Admittedly it’s only in the Psalms that we’ve had much of the Bible addressed to God rather than being about what he’s done, but these words still stand out. The Psalmist (David?) Is praising God for his victories over his enemies, and it’s a psalm of celebration and thanks. It’s clear that all the victory is due to God, and so is the glory.
If this indeed by David, as tradition and the sense of it suggest, then it does remind us that even an awareness of God’s hand in our lives, a thankfulness for all his blessings and a heartfelt outpouring of praise don’t guarantee that we’ll stay as faithful as David proclaims himself here. Psalm 51 is still to come…

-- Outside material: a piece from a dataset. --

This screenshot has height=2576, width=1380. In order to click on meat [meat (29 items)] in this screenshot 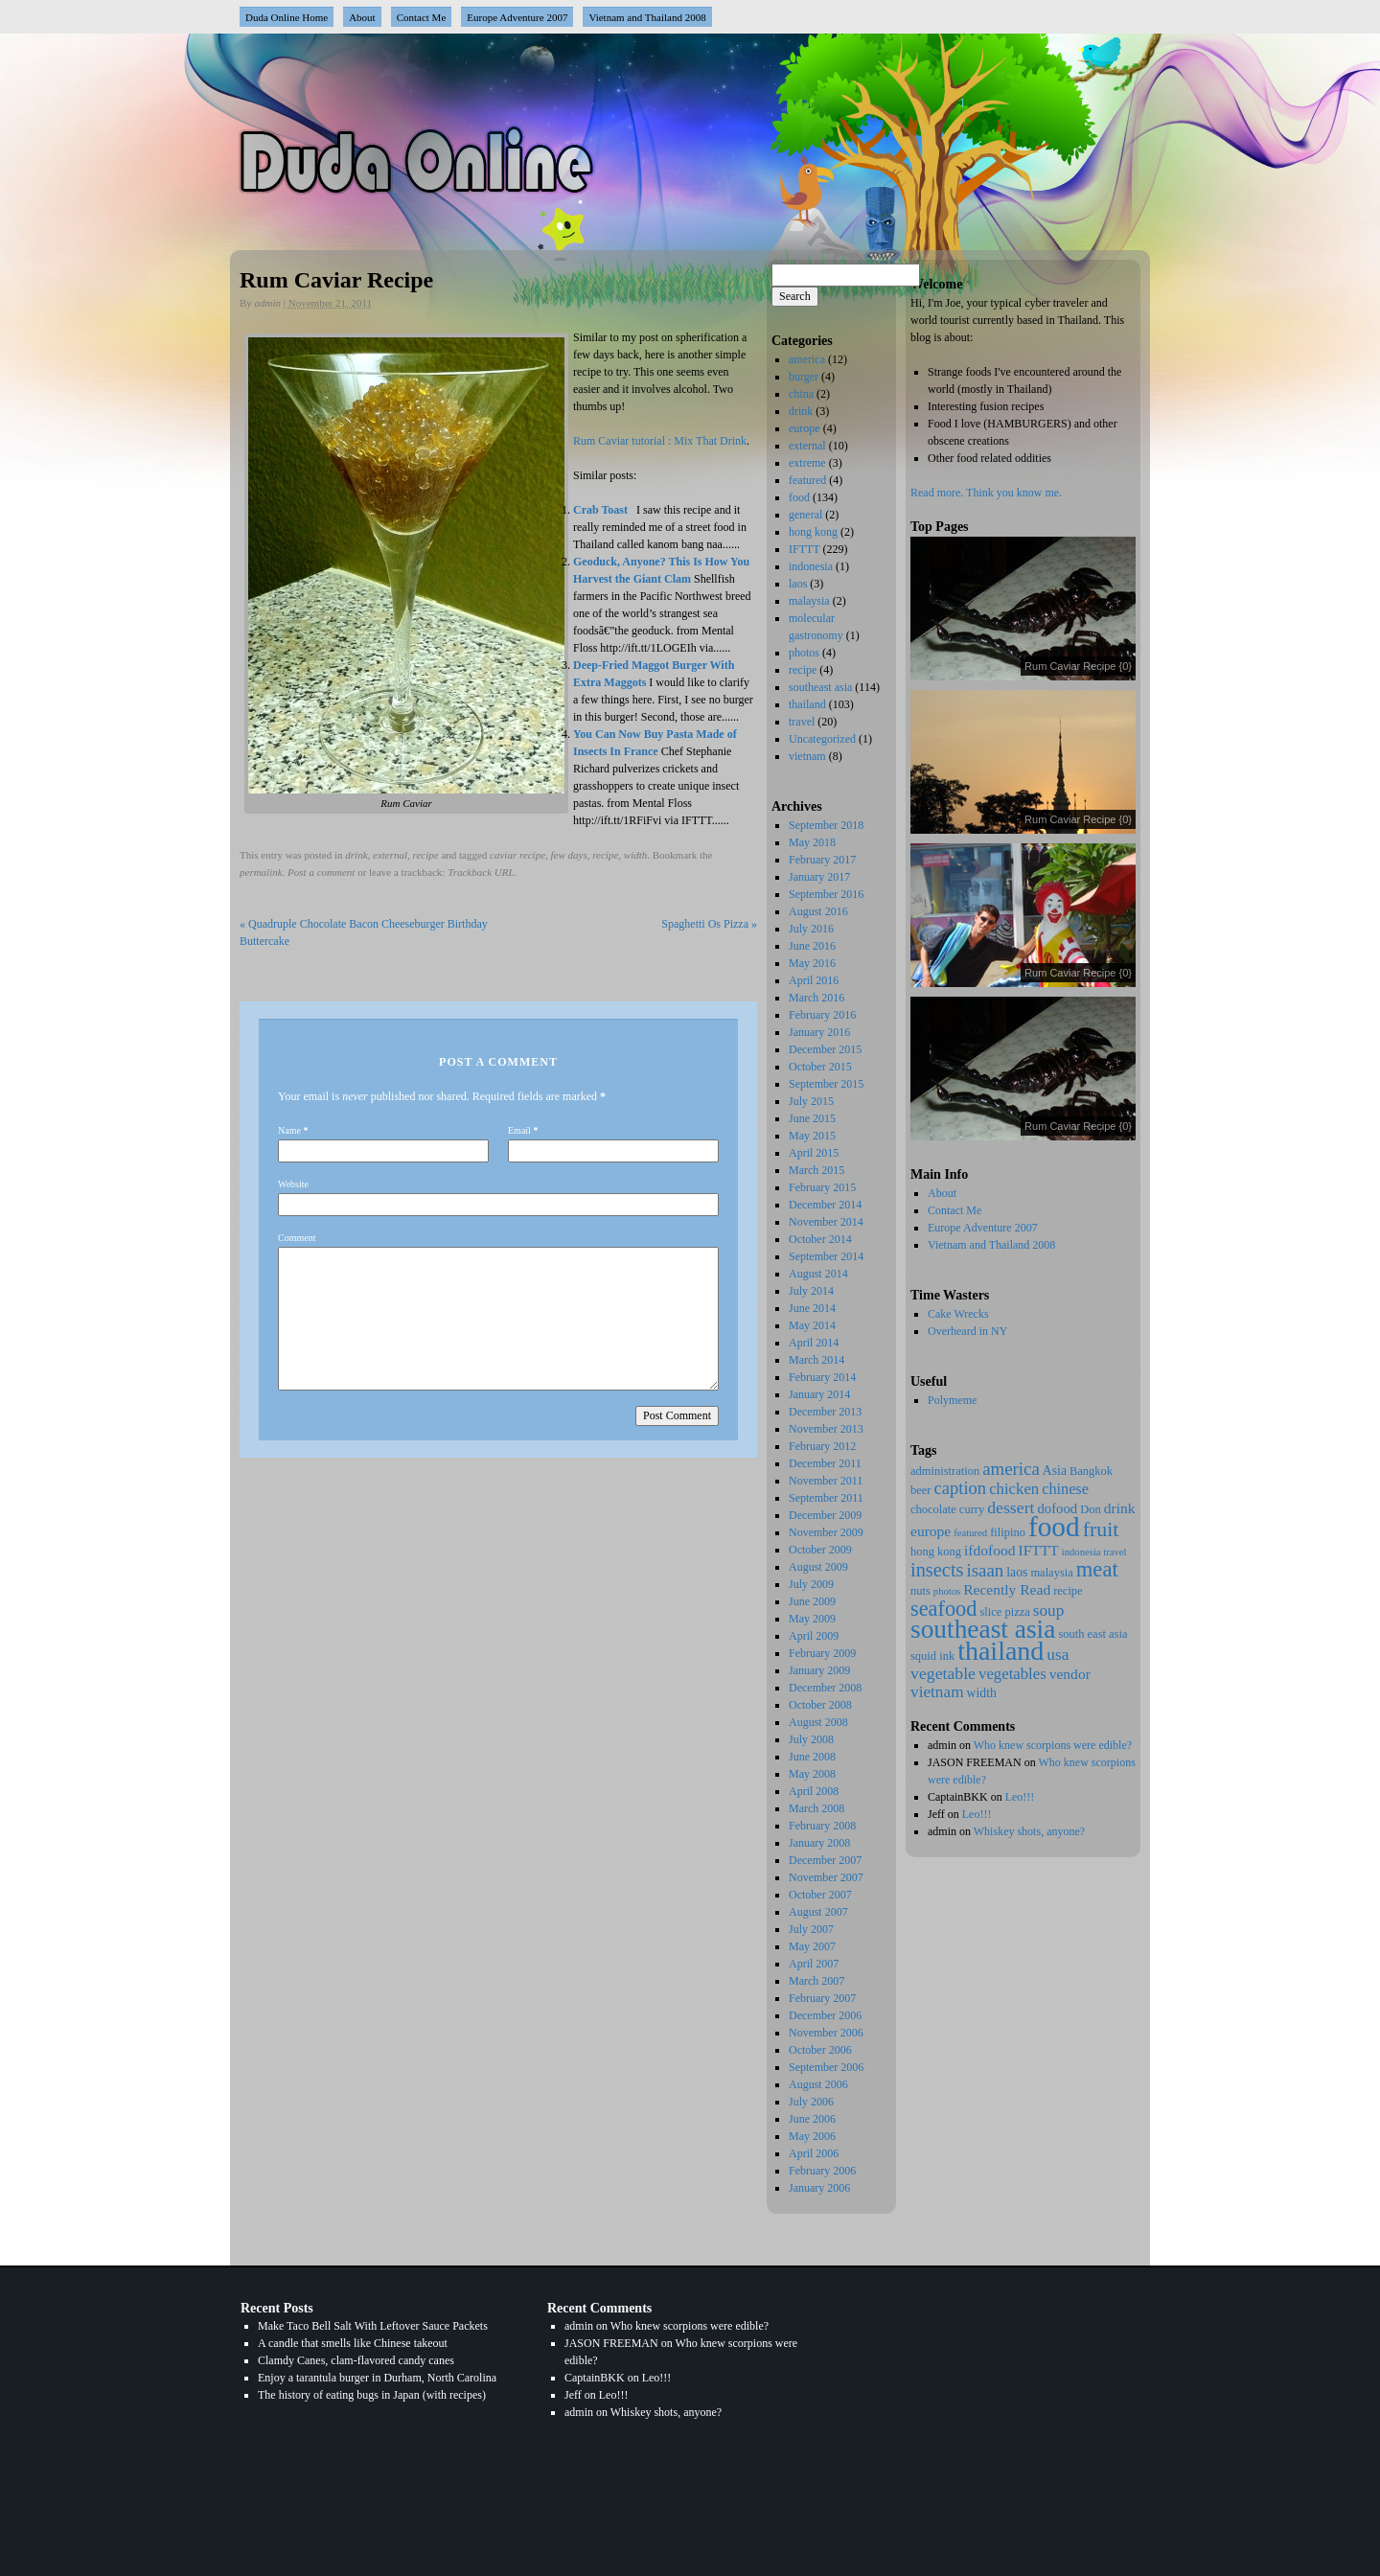, I will do `click(1097, 1569)`.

This is a wonderful psalm of praise, and a celebration both of the glory of creation and of the glory of God’s word. First the psalmist points us to the glory of God revealed in the heavens. The more we learn of the majesty and scale of the universe, the more glory of God we see. Unimaginable distances and beautiful structures in the universe hint at the glory of the one who made them, and the insights of physicists into the strange, expanding nature of reality seem only to show a God whose glory is ever increasing.
Yet we still need this glory to be interpreted, and so we praise God also for his revelation in Scripture – the ‘law of the LORD is perfect, reviving the soul.’
The vision of grandeur that is the night sky should be enough to keep us humble – but we still need that humility to be directed into obedience through God’s word, interpreting his will to us. The NRSV gives two possible translations in v.13 – I think that ‘proud thoughts’ makes more sense here than ‘the insolent’ – the danger is in ourselves, not in others.
I can contemplate creation to glorify God and humble myself. I need Scripture to help me to work out what I do about that glory and that humility.
It doubtless helped David to know that his people were praying for him.
Let’s pray clearly and positively for our leaders – for their success as well as their guidance.